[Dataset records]

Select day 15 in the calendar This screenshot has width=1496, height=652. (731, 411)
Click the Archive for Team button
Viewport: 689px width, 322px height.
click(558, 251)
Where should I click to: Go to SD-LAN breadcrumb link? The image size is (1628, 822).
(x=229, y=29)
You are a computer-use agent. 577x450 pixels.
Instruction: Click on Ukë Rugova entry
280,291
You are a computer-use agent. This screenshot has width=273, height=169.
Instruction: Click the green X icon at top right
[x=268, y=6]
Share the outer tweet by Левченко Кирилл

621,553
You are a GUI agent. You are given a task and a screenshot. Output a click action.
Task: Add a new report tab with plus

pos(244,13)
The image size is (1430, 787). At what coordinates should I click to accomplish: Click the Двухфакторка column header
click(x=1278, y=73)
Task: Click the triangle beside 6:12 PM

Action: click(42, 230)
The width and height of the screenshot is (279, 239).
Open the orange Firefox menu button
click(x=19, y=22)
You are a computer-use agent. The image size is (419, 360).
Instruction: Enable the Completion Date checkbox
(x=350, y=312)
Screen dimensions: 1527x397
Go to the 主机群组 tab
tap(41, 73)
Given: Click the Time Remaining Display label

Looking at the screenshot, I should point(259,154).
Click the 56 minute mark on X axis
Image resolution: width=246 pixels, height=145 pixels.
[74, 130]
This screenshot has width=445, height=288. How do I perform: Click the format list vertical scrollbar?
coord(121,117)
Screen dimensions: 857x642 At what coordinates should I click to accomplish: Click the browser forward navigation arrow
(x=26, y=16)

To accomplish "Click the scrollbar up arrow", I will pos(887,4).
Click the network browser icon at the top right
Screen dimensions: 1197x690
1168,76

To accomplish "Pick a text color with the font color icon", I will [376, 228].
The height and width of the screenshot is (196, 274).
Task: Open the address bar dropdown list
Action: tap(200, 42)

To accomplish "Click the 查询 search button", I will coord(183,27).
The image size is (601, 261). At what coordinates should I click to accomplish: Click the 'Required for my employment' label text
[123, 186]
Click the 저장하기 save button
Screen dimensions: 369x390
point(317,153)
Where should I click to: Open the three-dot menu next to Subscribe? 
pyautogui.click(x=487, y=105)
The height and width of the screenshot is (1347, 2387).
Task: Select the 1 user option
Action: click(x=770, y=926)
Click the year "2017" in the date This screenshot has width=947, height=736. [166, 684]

Assignment.
The entries above must be copied verbatim. Leave none out.

Exercise solution.
Select day 15 in the calendar This screenshot has width=1496, height=652. (731, 411)
Click the Archive for Team button
Viewport: 689px width, 322px height.
click(558, 251)
Where should I click to: Go to SD-LAN breadcrumb link? The image size is (1628, 822).
(x=229, y=29)
You are a computer-use agent. 577x450 pixels.
Instruction: Click on Ukë Rugova entry
280,291
You are a computer-use agent. This screenshot has width=273, height=169.
Instruction: Click the green X icon at top right
[x=268, y=6]
Share the outer tweet by Левченко Кирилл

621,553
You are a GUI agent. You are given a task and a screenshot. Output a click action.
Task: Add a new report tab with plus

pos(244,13)
The image size is (1430, 787). At what coordinates should I click to accomplish: Click the Двухфакторка column header
click(x=1278, y=73)
Task: Click the triangle beside 6:12 PM

Action: click(42, 230)
The width and height of the screenshot is (279, 239).
Open the orange Firefox menu button
click(x=19, y=22)
You are a computer-use agent. The image size is (419, 360).
Instruction: Enable the Completion Date checkbox
(x=350, y=312)
Screen dimensions: 1527x397
Go to the 主机群组 tab
tap(41, 73)
Given: Click the Time Remaining Display label

Looking at the screenshot, I should point(259,154).
Click the 56 minute mark on X axis
Image resolution: width=246 pixels, height=145 pixels.
[74, 130]
This screenshot has width=445, height=288. How do I perform: Click the format list vertical scrollbar?
coord(121,117)
Screen dimensions: 857x642 At what coordinates should I click to accomplish: Click the browser forward navigation arrow
(x=26, y=16)

To accomplish "Click the scrollbar up arrow", I will pos(887,4).
Click the network browser icon at the top right
Screen dimensions: 1197x690
1168,76

To accomplish "Pick a text color with the font color icon", I will [376, 228].
The height and width of the screenshot is (196, 274).
Task: Open the address bar dropdown list
Action: tap(200, 42)

To accomplish "Click the 查询 search button", I will coord(183,27).
The image size is (601, 261). At what coordinates should I click to accomplish: Click the 'Required for my employment' label text
[123, 186]
Click the 저장하기 save button
Screen dimensions: 369x390
point(317,153)
Where should I click to: Open the three-dot menu next to Subscribe? 
pyautogui.click(x=487, y=105)
The height and width of the screenshot is (1347, 2387).
Task: Select the 1 user option
Action: click(x=770, y=926)
Click the year "2017" in the date This screenshot has width=947, height=736. [166, 684]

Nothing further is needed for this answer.